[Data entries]
────────────────────────────────────────
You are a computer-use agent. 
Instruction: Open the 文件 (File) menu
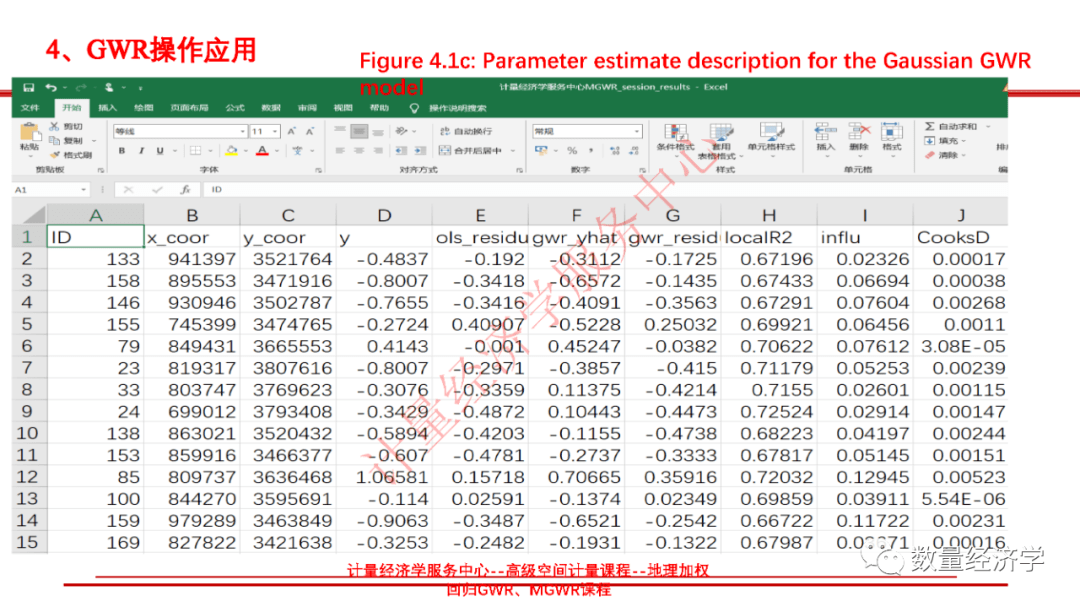click(31, 106)
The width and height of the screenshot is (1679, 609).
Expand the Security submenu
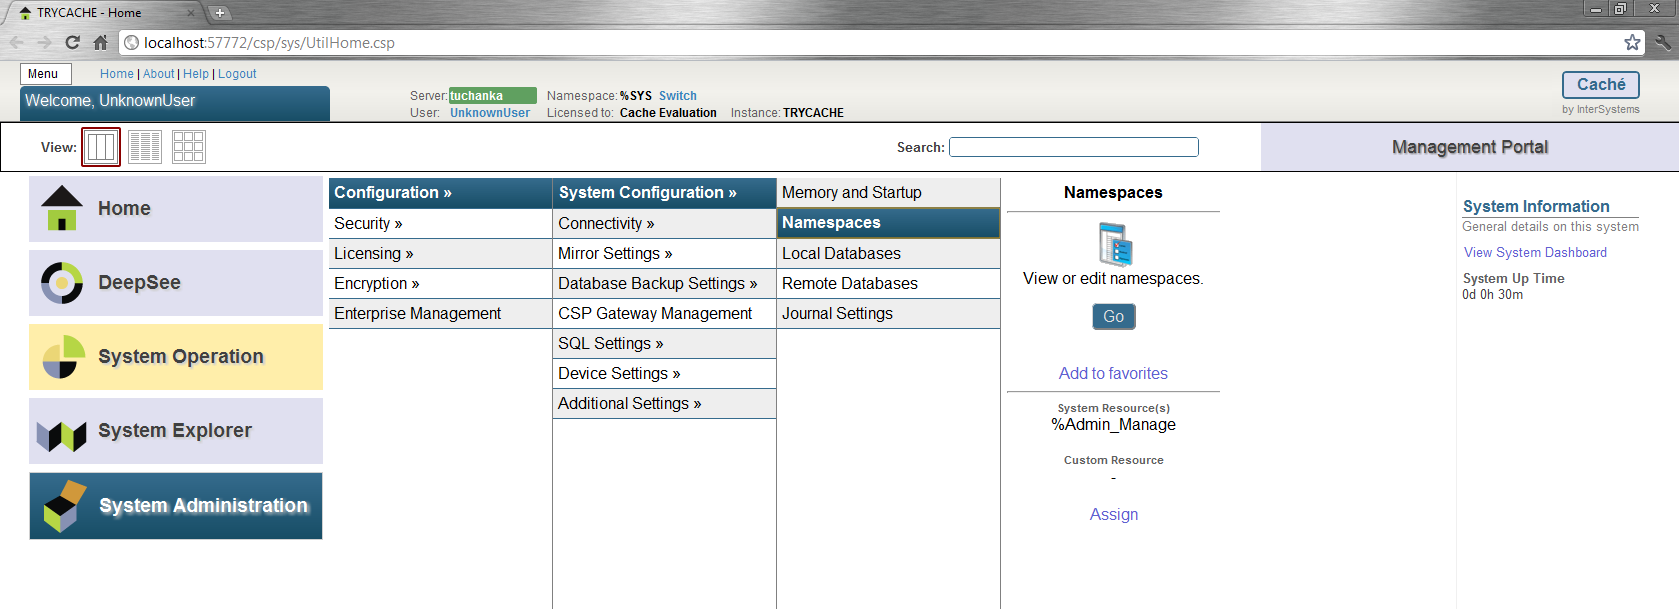(x=368, y=224)
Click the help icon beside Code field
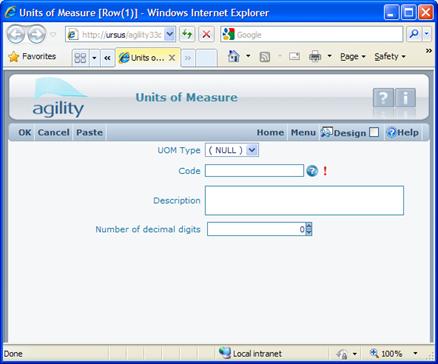 (312, 171)
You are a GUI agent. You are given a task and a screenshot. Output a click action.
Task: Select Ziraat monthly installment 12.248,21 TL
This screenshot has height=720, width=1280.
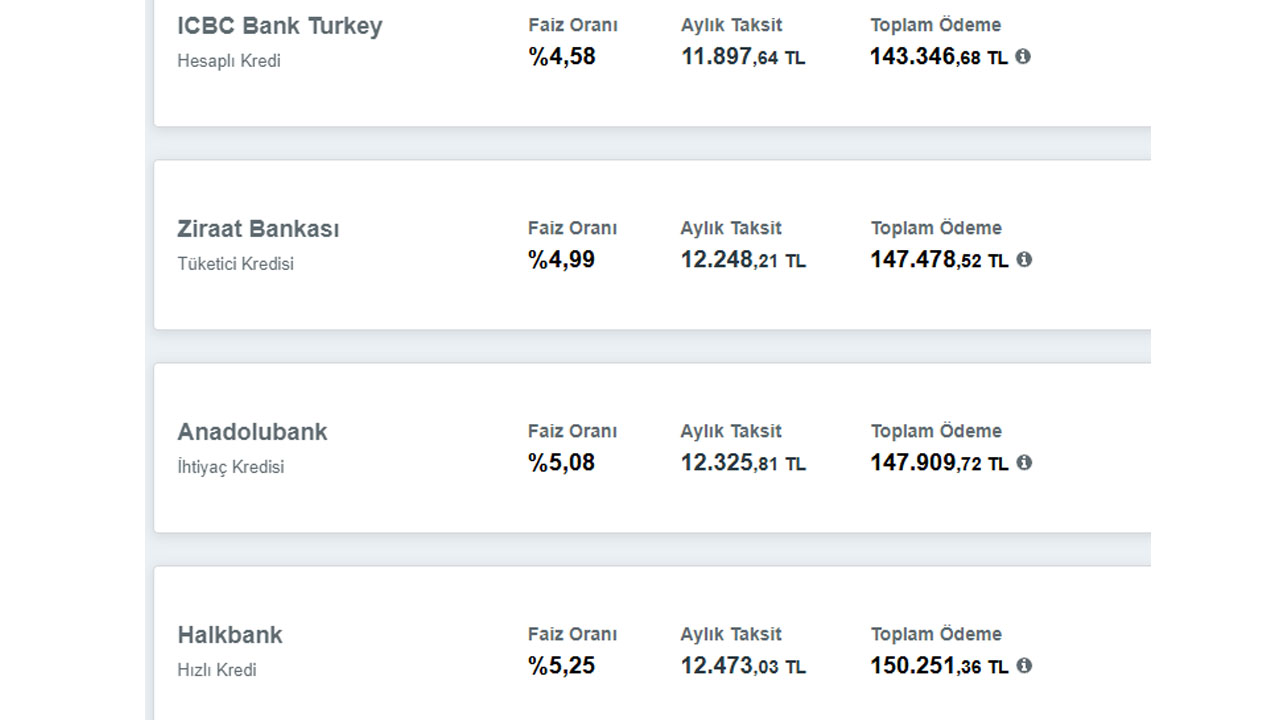tap(743, 260)
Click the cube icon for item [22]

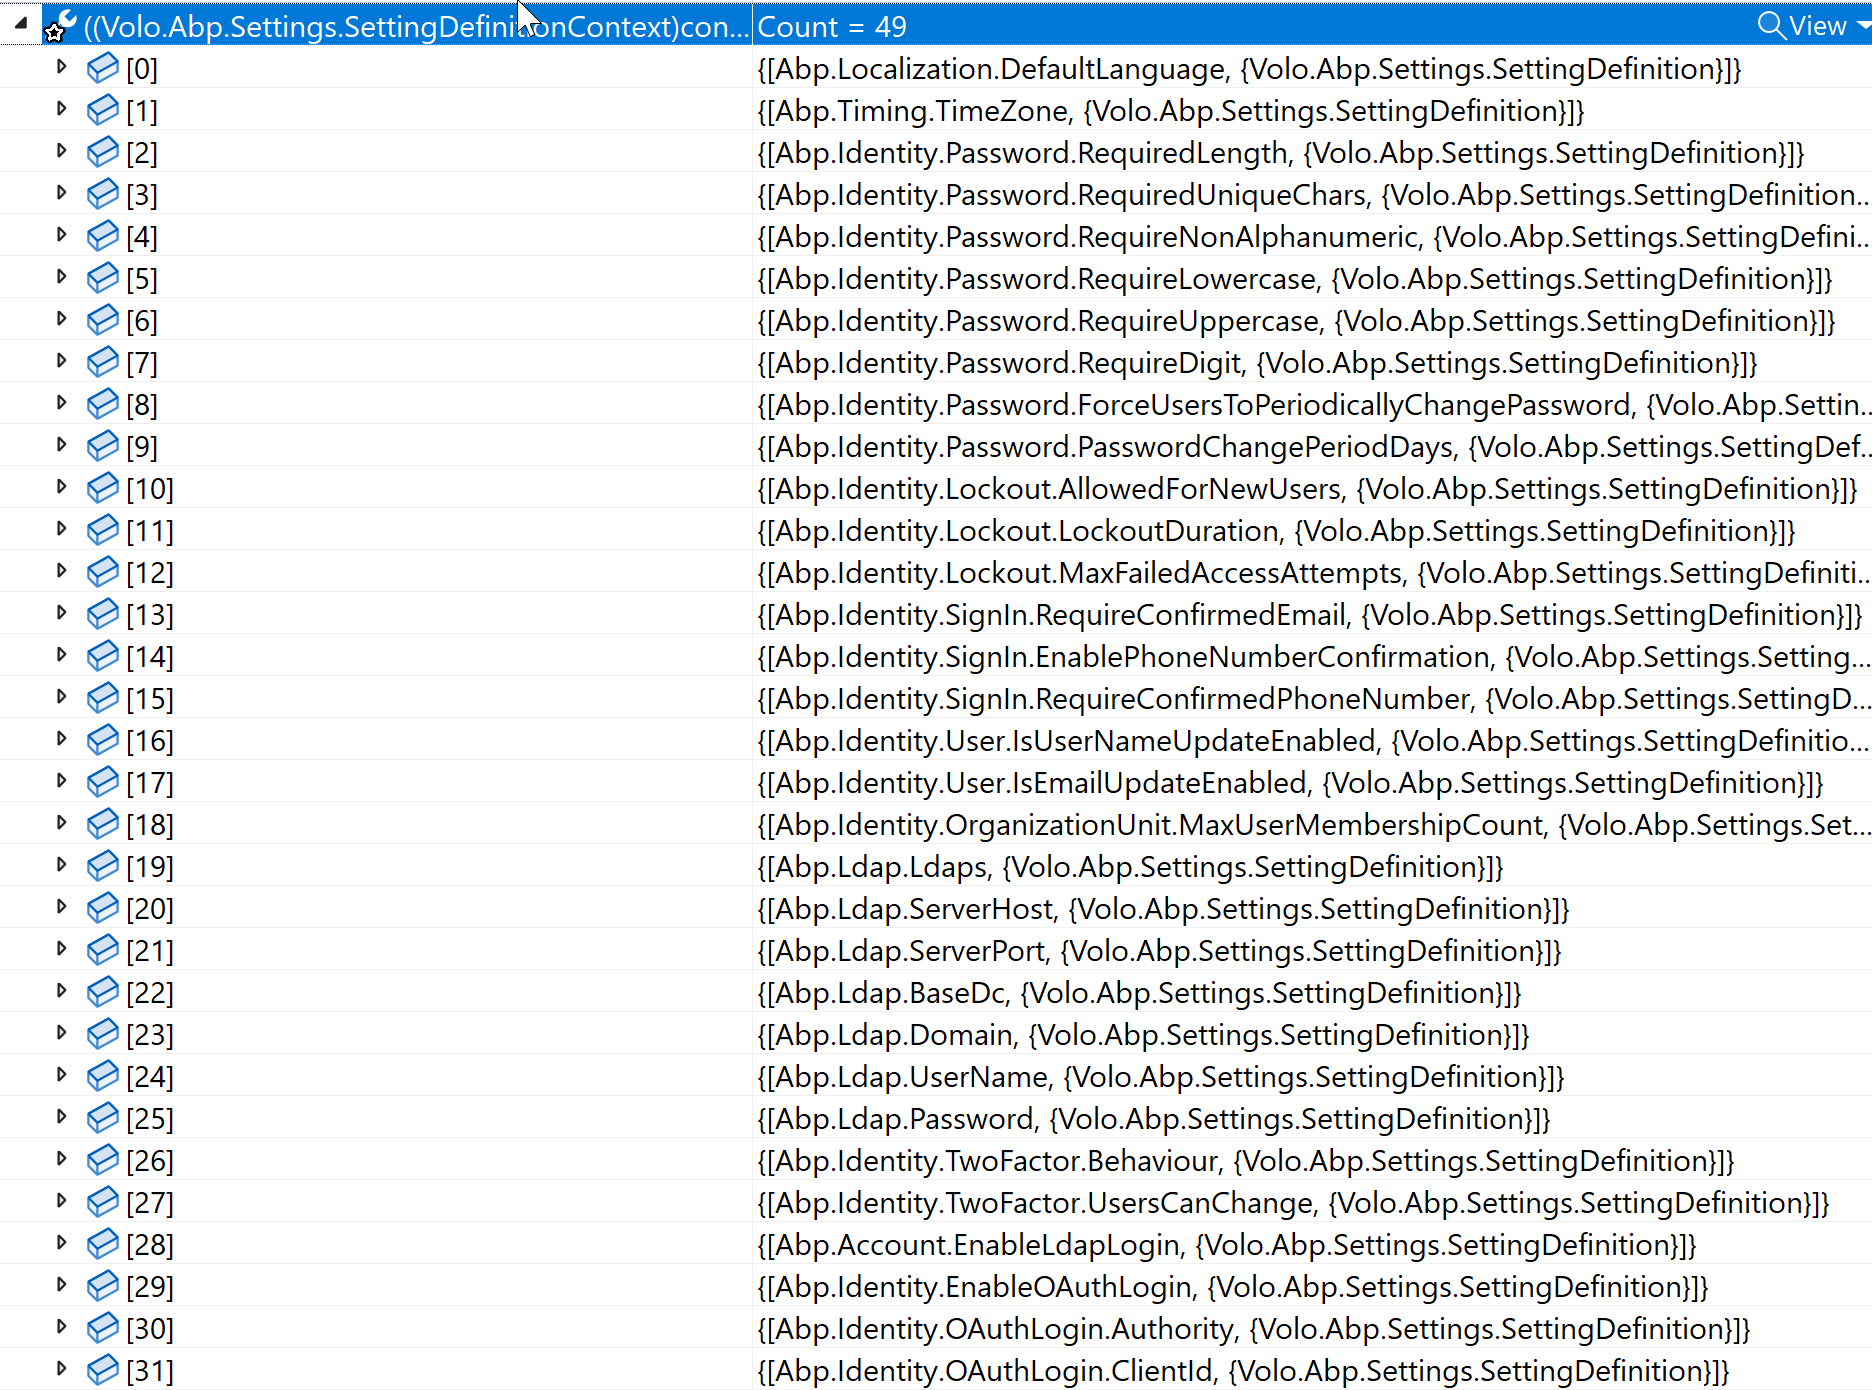[102, 992]
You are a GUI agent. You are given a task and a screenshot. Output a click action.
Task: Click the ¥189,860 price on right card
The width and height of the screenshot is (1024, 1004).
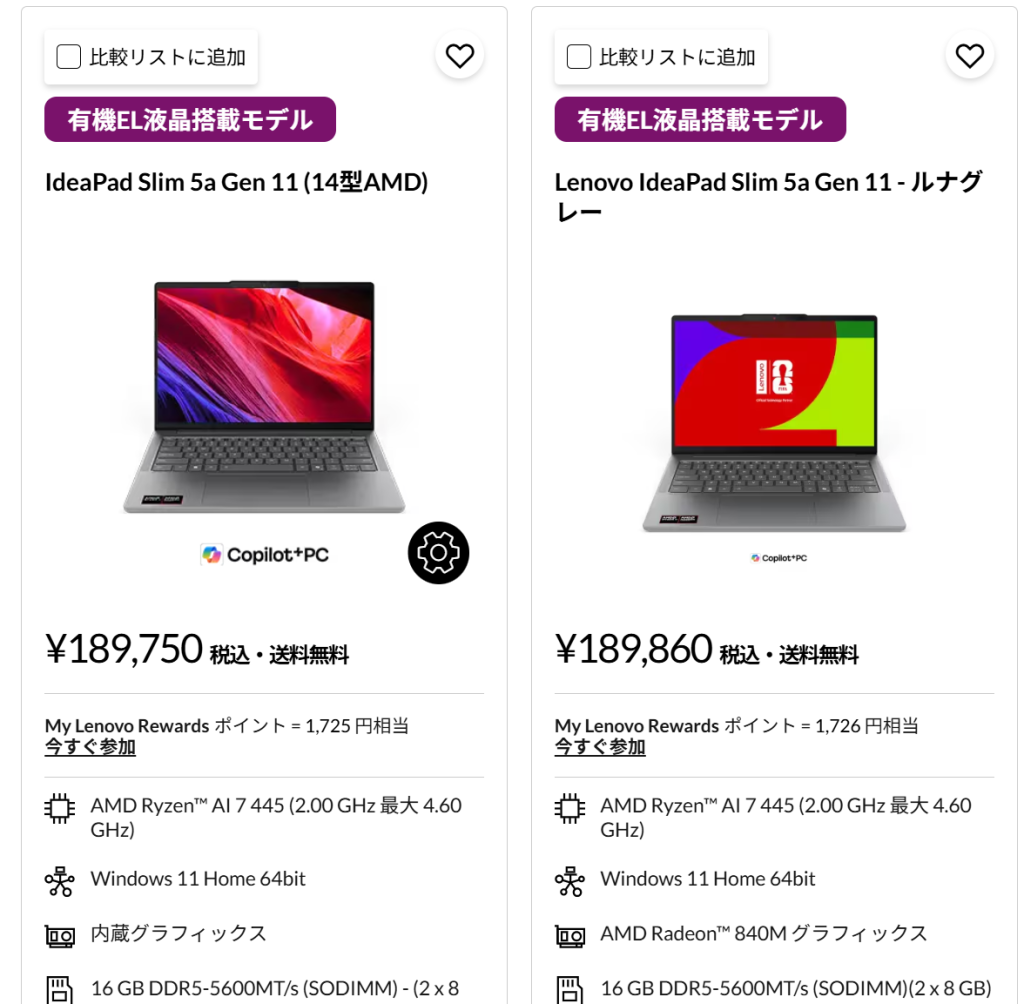pos(633,649)
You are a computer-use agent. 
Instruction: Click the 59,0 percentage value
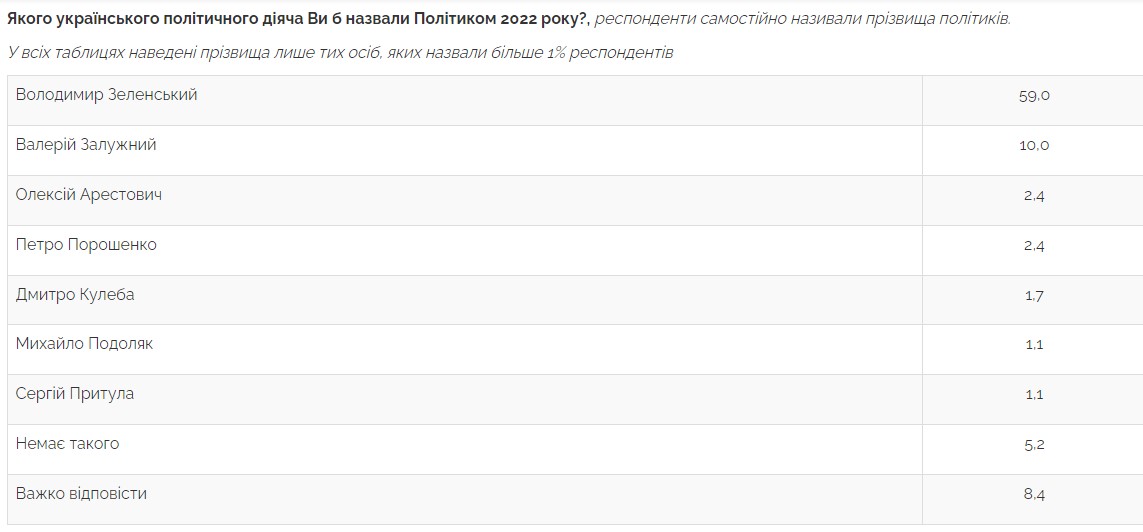point(1034,96)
────────────────────────────────────────
Assigned task — Nothing but an exact copy of the data, without its images, should make up your answer.

Reply to the exercise —
You are a computer-use agent. 
Instruction: Open the 文件 (File) menu
click(31, 106)
The width and height of the screenshot is (1679, 609).
Expand the Security submenu
(x=368, y=224)
Click the help icon beside Code field
 (312, 171)
You are a GUI agent. You are given a task and a screenshot. Output a click action.
Task: Select Ziraat monthly installment 12.248,21 TL
This screenshot has height=720, width=1280.
tap(743, 260)
Click the cube icon for item [22]

[102, 992]
You are a GUI agent. You are given a task and a screenshot. Output a click action.
Task: Click the ¥189,860 price on right card
The width and height of the screenshot is (1024, 1004).
pos(633,649)
You are a computer-use agent. 
Instruction: Click the 59,0 percentage value
point(1034,96)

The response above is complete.